DeepSeek, the Chinese AI startup, has launched its new hybrid reasoning model called DeepSeek V3.1 which is designed for agentic use cases and tool calling. It comes with two modes: Think and Non-Think, and can automatically think for longer if the query requires more time to solve. The Think/Non-Think mode can be enabled using the “DeepThink” button.
The non-think mode uses deepseek-chat, and the thinking mode uses deepseek-reasoner. Both come with a context length of 128K tokens and activate 37B parameters, out of 671B parameters. For your information, the DeepSeek V3.1 Base is trained on 840B tokens, on top of V3. What is interesting is that DeepSeek V3.1 performs very well at multi-step reasoning tasks.
For instance, in SWE-bench Verified — a benchmark that tests coding performance on real-world software engineering tasks — DeepSeek V3.1 scored 66.0%, much higher than DeepSeek R1-0528 which got 44.6%. For reference, OpenAI’s GPT-5 Thinking scored 74.9% and Anthropic’s Claude Opus 4.1 achieved 74.5%.

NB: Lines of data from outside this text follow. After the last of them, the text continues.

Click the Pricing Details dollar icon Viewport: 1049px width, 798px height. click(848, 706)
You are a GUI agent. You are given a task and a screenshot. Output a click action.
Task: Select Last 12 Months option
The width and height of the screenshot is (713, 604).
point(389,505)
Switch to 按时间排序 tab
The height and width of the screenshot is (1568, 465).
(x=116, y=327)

In Humanity’s Last Exam (HLE), DeepSeek V3.1 achieved 29.8% with tool calling, and in GPQA Diamond, the new V3.1 model scored 81%. Overall, it seems the new DeepSeek V3.1 model is better than its earlier R1-0528 AI model. However, it doesn’t outperform GPT-5 or Claude 4 models. As for API pricing, the DeepSeek V3.1 costs $0.56 / $1.68 for input/output per 1 million tokens.